▶ _Work request_: Filter these entries, keeping only lines that hold the word "vertical".

Collected data
Start of Block

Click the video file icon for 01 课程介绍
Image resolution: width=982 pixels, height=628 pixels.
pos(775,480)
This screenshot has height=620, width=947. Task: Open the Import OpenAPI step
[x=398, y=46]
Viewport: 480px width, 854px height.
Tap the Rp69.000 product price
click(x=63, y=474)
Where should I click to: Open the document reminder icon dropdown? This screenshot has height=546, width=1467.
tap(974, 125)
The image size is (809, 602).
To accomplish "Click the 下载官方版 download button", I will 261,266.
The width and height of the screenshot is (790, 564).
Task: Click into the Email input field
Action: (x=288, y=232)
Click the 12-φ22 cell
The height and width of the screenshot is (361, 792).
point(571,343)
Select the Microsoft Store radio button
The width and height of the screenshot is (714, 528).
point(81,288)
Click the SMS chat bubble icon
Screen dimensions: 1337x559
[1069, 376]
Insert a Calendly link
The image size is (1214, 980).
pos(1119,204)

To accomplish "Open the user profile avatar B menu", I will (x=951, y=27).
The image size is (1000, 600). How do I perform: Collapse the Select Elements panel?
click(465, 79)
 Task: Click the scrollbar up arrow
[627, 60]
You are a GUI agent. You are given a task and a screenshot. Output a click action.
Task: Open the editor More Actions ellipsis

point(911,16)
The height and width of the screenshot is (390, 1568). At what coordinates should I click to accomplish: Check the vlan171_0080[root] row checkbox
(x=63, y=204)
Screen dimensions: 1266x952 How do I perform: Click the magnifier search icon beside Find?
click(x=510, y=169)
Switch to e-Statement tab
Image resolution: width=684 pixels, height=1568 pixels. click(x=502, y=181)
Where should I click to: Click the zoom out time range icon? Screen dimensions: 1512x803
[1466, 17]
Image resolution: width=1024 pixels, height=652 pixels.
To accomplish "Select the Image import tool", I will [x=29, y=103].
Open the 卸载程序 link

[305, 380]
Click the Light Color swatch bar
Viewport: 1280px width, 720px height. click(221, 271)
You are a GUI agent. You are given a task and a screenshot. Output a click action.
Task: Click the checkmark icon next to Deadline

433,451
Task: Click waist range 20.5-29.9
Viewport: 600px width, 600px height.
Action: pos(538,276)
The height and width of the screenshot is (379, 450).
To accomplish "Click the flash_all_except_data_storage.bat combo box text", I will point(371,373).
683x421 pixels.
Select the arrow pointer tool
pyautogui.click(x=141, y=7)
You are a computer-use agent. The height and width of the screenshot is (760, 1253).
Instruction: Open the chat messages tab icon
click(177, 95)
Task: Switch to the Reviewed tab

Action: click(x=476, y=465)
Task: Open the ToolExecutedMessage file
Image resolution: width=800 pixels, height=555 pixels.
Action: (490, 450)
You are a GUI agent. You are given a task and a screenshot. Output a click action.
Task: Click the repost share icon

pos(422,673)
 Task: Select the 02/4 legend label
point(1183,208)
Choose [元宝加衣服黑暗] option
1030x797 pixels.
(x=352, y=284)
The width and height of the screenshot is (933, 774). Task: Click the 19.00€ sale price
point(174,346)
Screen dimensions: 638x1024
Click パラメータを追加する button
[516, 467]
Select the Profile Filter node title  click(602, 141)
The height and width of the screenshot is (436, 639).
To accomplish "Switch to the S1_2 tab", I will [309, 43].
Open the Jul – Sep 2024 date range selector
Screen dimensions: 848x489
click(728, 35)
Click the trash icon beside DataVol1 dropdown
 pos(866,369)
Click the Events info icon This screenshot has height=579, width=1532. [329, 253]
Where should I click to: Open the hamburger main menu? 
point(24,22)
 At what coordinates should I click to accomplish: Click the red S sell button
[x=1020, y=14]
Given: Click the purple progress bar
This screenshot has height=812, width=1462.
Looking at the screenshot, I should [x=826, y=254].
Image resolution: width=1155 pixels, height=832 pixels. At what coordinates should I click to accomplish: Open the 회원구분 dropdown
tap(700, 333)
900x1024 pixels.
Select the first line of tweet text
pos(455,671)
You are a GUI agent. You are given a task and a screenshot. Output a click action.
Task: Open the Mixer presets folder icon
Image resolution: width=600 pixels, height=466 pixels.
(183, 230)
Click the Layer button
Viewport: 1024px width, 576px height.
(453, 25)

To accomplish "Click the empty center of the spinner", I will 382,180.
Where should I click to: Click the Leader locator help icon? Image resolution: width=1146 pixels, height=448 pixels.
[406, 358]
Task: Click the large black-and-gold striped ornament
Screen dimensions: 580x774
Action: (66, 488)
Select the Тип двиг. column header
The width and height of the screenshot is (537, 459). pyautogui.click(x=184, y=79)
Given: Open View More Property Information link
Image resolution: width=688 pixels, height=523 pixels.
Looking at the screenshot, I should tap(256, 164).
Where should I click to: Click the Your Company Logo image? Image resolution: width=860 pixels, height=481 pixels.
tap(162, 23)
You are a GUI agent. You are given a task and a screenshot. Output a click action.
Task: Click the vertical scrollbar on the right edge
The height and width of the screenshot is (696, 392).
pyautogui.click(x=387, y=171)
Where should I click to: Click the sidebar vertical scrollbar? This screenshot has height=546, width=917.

End of Block

▶ _Solution for this exercise_:
Task: Click the vertical scrollbar on the right edge
Where should I click to: Click the sidebar vertical scrollbar? This screenshot has height=546, width=917.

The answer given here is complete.